Entries taken from a collection:
▽

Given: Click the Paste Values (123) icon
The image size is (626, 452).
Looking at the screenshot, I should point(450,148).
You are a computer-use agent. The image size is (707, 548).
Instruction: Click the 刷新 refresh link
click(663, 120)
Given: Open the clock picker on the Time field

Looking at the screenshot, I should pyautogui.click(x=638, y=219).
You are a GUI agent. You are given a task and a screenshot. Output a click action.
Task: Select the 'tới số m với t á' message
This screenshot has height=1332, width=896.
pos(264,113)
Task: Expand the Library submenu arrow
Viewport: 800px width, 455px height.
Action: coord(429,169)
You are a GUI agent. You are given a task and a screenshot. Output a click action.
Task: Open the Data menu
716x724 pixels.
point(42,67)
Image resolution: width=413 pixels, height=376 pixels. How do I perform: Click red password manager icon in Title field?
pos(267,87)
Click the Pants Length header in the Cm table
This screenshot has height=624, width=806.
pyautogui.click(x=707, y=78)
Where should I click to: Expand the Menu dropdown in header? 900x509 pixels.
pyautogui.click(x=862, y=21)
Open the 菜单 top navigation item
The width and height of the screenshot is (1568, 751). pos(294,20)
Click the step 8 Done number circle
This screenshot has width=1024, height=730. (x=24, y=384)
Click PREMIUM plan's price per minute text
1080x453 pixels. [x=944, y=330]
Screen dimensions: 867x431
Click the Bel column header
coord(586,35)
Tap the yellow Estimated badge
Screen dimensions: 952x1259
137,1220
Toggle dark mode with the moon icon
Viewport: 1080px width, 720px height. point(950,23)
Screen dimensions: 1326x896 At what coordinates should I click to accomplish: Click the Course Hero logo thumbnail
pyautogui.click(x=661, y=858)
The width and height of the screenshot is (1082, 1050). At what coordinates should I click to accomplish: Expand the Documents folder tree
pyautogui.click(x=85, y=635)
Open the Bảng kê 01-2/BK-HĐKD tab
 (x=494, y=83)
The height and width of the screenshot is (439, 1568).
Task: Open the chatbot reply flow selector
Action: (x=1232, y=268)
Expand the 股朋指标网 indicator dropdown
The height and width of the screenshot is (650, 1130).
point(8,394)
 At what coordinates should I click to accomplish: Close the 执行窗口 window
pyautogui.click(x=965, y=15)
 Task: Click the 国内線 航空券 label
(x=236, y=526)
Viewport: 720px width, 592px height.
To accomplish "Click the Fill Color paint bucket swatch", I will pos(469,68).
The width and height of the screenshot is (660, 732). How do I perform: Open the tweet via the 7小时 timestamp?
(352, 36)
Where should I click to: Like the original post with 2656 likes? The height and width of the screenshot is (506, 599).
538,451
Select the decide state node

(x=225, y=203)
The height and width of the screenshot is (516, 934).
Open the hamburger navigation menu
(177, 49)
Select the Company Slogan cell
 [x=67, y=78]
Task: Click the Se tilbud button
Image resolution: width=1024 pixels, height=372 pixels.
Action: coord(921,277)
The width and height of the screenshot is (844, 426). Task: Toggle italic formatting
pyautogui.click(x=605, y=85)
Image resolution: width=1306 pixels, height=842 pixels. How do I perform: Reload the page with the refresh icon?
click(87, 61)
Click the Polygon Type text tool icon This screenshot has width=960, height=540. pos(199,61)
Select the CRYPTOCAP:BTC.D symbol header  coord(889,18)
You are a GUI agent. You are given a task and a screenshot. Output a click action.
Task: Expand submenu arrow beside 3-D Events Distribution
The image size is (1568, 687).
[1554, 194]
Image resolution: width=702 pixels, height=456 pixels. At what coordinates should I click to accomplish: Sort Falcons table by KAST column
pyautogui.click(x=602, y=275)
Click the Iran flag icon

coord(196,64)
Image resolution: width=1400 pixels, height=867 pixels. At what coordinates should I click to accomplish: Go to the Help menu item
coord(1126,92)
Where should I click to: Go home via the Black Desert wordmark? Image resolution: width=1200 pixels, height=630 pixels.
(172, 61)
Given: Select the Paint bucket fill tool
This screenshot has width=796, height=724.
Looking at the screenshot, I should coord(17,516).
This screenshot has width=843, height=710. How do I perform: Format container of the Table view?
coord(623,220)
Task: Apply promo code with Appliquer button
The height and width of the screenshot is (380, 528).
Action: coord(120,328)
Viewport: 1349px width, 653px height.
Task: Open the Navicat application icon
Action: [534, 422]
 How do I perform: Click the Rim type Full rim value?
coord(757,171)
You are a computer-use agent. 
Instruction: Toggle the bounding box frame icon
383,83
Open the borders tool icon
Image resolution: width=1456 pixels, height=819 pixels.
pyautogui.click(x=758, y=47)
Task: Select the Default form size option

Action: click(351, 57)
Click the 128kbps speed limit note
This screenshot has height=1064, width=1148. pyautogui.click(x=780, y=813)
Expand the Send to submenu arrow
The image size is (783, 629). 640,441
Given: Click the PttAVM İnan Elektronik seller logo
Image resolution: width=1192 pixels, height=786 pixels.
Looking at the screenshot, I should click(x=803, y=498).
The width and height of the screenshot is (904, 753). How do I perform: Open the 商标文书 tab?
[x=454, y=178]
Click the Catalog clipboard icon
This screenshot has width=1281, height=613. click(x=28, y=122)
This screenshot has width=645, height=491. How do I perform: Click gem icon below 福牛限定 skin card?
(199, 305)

△

• What needs to be done: All of the data above needs to be written out again, exactly.

• Answer section:
Given: Click the Paste Values (123) icon
The image size is (626, 452).
Looking at the screenshot, I should point(450,148).
You are a computer-use agent. The image size is (707, 548).
Instruction: Click the 刷新 refresh link
click(663, 120)
Given: Open the clock picker on the Time field

Looking at the screenshot, I should pyautogui.click(x=638, y=219).
You are a GUI agent. You are given a task and a screenshot. Output a click action.
Task: Select the 'tới số m với t á' message
This screenshot has height=1332, width=896.
pos(264,113)
Task: Expand the Library submenu arrow
Viewport: 800px width, 455px height.
Action: coord(429,169)
You are a GUI agent. You are given a task and a screenshot. Output a click action.
Task: Open the Data menu
716x724 pixels.
point(42,67)
Image resolution: width=413 pixels, height=376 pixels. How do I perform: Click red password manager icon in Title field?
pos(267,87)
Click the Pants Length header in the Cm table
This screenshot has height=624, width=806.
pyautogui.click(x=707, y=78)
Where should I click to: Expand the Menu dropdown in header? 900x509 pixels.
pyautogui.click(x=862, y=21)
Open the 菜单 top navigation item
The width and height of the screenshot is (1568, 751). pos(294,20)
Click the step 8 Done number circle
This screenshot has width=1024, height=730. (x=24, y=384)
Click PREMIUM plan's price per minute text
1080x453 pixels. [x=944, y=330]
Screen dimensions: 867x431
Click the Bel column header
coord(586,35)
Tap the yellow Estimated badge
Screen dimensions: 952x1259
137,1220
Toggle dark mode with the moon icon
Viewport: 1080px width, 720px height. point(950,23)
Screen dimensions: 1326x896 At what coordinates should I click to accomplish: Click the Course Hero logo thumbnail
pyautogui.click(x=661, y=858)
The width and height of the screenshot is (1082, 1050). At what coordinates should I click to accomplish: Expand the Documents folder tree
pyautogui.click(x=85, y=635)
Open the Bảng kê 01-2/BK-HĐKD tab
 (x=494, y=83)
The height and width of the screenshot is (439, 1568).
Task: Open the chatbot reply flow selector
Action: (x=1232, y=268)
Expand the 股朋指标网 indicator dropdown
The height and width of the screenshot is (650, 1130).
point(8,394)
 At what coordinates should I click to accomplish: Close the 执行窗口 window
pyautogui.click(x=965, y=15)
 Task: Click the 国内線 航空券 label
(x=236, y=526)
Viewport: 720px width, 592px height.
To accomplish "Click the Fill Color paint bucket swatch", I will pos(469,68).
The width and height of the screenshot is (660, 732). How do I perform: Open the tweet via the 7小时 timestamp?
(352, 36)
Where should I click to: Like the original post with 2656 likes? The height and width of the screenshot is (506, 599).
538,451
Select the decide state node

(x=225, y=203)
The height and width of the screenshot is (516, 934).
Open the hamburger navigation menu
(177, 49)
Select the Company Slogan cell
 [x=67, y=78]
Task: Click the Se tilbud button
Image resolution: width=1024 pixels, height=372 pixels.
Action: coord(921,277)
The width and height of the screenshot is (844, 426). Task: Toggle italic formatting
pyautogui.click(x=605, y=85)
Image resolution: width=1306 pixels, height=842 pixels. How do I perform: Reload the page with the refresh icon?
click(87, 61)
Click the Polygon Type text tool icon This screenshot has width=960, height=540. pos(199,61)
Select the CRYPTOCAP:BTC.D symbol header  coord(889,18)
You are a GUI agent. You are given a task and a screenshot. Output a click action.
Task: Expand submenu arrow beside 3-D Events Distribution
The image size is (1568, 687).
[1554, 194]
Image resolution: width=702 pixels, height=456 pixels. At what coordinates should I click to accomplish: Sort Falcons table by KAST column
pyautogui.click(x=602, y=275)
Click the Iran flag icon

coord(196,64)
Image resolution: width=1400 pixels, height=867 pixels. At what coordinates should I click to accomplish: Go to the Help menu item
coord(1126,92)
Where should I click to: Go home via the Black Desert wordmark? Image resolution: width=1200 pixels, height=630 pixels.
(172, 61)
Given: Select the Paint bucket fill tool
This screenshot has width=796, height=724.
Looking at the screenshot, I should coord(17,516).
This screenshot has width=843, height=710. How do I perform: Format container of the Table view?
coord(623,220)
Task: Apply promo code with Appliquer button
The height and width of the screenshot is (380, 528).
Action: coord(120,328)
Viewport: 1349px width, 653px height.
Task: Open the Navicat application icon
Action: [534, 422]
 How do I perform: Click the Rim type Full rim value?
coord(757,171)
You are a computer-use agent. 
Instruction: Toggle the bounding box frame icon
383,83
Open the borders tool icon
Image resolution: width=1456 pixels, height=819 pixels.
pyautogui.click(x=758, y=47)
Task: Select the Default form size option

Action: click(351, 57)
Click the 128kbps speed limit note
This screenshot has height=1064, width=1148. pyautogui.click(x=780, y=813)
Expand the Send to submenu arrow
The image size is (783, 629). 640,441
Given: Click the PttAVM İnan Elektronik seller logo
Image resolution: width=1192 pixels, height=786 pixels.
Looking at the screenshot, I should click(x=803, y=498).
The width and height of the screenshot is (904, 753). How do I perform: Open the 商标文书 tab?
[x=454, y=178]
Click the Catalog clipboard icon
This screenshot has width=1281, height=613. click(x=28, y=122)
This screenshot has width=645, height=491. How do I perform: Click gem icon below 福牛限定 skin card?
(199, 305)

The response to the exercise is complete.